Yi Yi : un portrait symphonique

Jérémy Chommanivong Responsable Cinéma

En 2000, Yi Yi d’Edward Yang remportait le prix de la mise en scène au Festival de Cannes. L’accueil fut unanime : la critique célébrait un chef-d’œuvre, empreint de justesse et d’humanité. Ce que l’on ne savait pas encore, c’est que ce film serait aussi son dernier. Edward Yang s’éteindra en 2007, laissant derrière lui cette fresque ample et mélancolique comme testament cinématographique. Une œuvre-somme à la fois synthèse de sa carrière et prolongement naturel de ses obsessions.

Yi Yi s’ouvre sur un mariage, moment censé sceller l’union, la joie, la continuité. Pourtant, la fête ne dure qu’un instant. Très vite, elle devient toile de fond, décor figé où les apparences s’effritent. Ce que filme Yang, ce n’est pas la fête, mais tout ce qui se joue en marge : les regards fuyants, les gestes retenus, les solitudes dissimulées. Le réalisateur taïwanais construit un récit choral au sein d’une famille confrontée à une série de bouleversements intimes : une grand-mère plongée dans le coma, une adolescente face à ses premiers émois, un père rattrapé par un amour ancien, un enfant qui tente de comprendre le monde. Et, autour d’eux, Taipei, en pleine mutation, comme un miroir déformant.

Le film est un enchevêtrement de trajectoires, d’hésitations, de remords et de silences. Une symphonie de vies ordinaires, où chaque note, chaque geste et chaque regard compte. C’est dans cette finesse que réside la puissance de Yi Yi. Rien ne semble forcé, tout respire, tout se laisse traverser. La mise en scène, d’une précision exemplaire, épouse le rythme intérieur des personnages. Plans fixes, cadrages à distance, économie de mouvements : la caméra observe sans jamais s’imposer, laissant la vie se dérouler.

NJ, miroir silencieux d’une génération

Parmi les figures centrales, NJ (Wu Nien-Jen) se détache par sa gravité. Père de famille, ingénieur en informatique sans passion apparente, il semble se nourrir d’un calme presque mélancolique. C’est un homme discret, effacé, comme usé par une trajectoire qui ne lui appartient plus. On pourrait croire qu’il incarne un double du réalisateur, mais NJ n’est pas un artiste. Il est celui qui a renoncé à ses rêves pour une trajectoire toute tracée d’avance. Pourtant, en ouverture, un simple geste de tendresse envers son fils, malmené par ses camarades, suffit à dévoiler une humanité profonde, retenue. Ses retrouvailles avec Sherry (Ke Su-yun), son amour de jeunesse, lors d’un voyage au Japon, lui offrent une échappée vers le passé, mais surtout un regard nouveau sur le présent.

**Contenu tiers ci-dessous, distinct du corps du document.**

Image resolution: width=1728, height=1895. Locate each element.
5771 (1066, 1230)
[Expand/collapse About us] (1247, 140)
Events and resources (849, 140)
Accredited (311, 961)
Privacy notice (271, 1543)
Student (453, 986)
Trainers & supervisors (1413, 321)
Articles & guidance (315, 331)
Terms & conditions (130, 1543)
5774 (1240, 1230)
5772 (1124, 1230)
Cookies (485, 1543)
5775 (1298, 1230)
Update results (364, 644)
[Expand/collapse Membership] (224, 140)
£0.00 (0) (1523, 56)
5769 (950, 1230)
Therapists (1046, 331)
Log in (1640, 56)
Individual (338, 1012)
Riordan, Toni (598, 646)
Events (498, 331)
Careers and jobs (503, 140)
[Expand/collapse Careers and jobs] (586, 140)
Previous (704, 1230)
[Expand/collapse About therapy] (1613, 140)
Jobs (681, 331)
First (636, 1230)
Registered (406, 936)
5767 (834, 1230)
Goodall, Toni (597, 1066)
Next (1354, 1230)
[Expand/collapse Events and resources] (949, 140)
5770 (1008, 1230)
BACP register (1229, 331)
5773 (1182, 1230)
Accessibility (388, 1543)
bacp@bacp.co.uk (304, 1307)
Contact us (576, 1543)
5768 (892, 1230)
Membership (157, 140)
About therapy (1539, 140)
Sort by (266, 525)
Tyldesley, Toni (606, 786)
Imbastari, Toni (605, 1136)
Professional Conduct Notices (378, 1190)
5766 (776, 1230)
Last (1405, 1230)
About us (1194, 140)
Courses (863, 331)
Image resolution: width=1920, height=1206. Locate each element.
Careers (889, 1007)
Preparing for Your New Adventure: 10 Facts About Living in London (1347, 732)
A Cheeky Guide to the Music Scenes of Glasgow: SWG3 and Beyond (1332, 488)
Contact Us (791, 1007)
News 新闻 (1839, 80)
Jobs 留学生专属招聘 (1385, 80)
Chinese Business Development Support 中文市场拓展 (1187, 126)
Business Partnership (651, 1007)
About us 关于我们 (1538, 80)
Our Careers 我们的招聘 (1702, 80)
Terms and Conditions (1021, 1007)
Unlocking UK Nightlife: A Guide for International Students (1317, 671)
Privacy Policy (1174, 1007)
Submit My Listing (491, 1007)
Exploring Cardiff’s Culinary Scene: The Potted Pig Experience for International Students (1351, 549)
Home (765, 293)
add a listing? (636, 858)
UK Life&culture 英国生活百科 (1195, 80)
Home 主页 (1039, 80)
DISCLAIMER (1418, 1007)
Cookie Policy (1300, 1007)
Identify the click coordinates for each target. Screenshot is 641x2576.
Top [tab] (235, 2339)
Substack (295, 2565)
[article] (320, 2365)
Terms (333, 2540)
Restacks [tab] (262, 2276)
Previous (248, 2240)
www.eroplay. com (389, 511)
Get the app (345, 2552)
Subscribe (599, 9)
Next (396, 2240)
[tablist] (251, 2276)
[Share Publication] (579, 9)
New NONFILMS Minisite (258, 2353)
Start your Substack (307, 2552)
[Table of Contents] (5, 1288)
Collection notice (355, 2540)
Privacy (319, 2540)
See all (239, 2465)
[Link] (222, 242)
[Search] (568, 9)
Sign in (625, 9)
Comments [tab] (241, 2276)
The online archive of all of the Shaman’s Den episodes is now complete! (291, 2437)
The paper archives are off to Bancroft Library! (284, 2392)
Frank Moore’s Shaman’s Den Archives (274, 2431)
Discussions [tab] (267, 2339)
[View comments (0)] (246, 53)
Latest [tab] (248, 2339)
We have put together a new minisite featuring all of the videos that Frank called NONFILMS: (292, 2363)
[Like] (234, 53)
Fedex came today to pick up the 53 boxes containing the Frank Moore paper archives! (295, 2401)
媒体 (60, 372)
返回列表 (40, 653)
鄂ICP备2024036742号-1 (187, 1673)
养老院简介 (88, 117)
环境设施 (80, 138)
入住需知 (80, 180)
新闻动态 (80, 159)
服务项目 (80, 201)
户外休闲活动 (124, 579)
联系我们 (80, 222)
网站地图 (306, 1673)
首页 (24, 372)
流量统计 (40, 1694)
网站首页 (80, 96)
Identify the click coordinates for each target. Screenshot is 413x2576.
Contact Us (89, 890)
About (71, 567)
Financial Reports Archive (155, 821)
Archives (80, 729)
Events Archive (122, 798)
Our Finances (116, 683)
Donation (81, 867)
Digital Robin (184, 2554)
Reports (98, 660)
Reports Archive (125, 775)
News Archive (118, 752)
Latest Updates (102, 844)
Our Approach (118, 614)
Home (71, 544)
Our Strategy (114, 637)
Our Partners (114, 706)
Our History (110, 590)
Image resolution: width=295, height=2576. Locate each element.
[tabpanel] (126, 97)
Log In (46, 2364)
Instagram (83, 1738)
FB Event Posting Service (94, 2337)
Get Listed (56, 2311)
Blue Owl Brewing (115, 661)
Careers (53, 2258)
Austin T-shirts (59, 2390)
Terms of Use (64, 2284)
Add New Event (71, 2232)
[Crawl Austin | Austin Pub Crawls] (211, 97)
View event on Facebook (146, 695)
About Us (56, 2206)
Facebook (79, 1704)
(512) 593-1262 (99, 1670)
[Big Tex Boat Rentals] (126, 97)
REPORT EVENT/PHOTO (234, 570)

Dans sa quête silencieuse, NJ devient le prisme par lequel le spectateur entre dans l’univers de Yi Yi. Il est notre guide, non pas parce qu’il comprend tout, mais précisément parce qu’il doute. À travers lui, Yang interroge ce que signifie être adulte, être père, être encore capable de regarder sa vie en face.

Une société en mutation

Mais Yi Yi ne se limite pas à un drame familial. En filigrane, le film dresse le portrait d’une classe moyenne taïwanaise en transition. Le monde bouge, les repères vacillent. Edward Yang capte cette mutation avec une acuité rare, déjà présente dans ses films précédents (Taipei Story, Confusion chez Confucius, Mahjong). Dans Yi Yi, la politique se fait discrète mais n’en demeure pas moins essentielle : elle est dans les choix de vie, dans la solitude des villes modernes, dans les regrets silencieux d’une génération tiraillée entre tradition et modernité.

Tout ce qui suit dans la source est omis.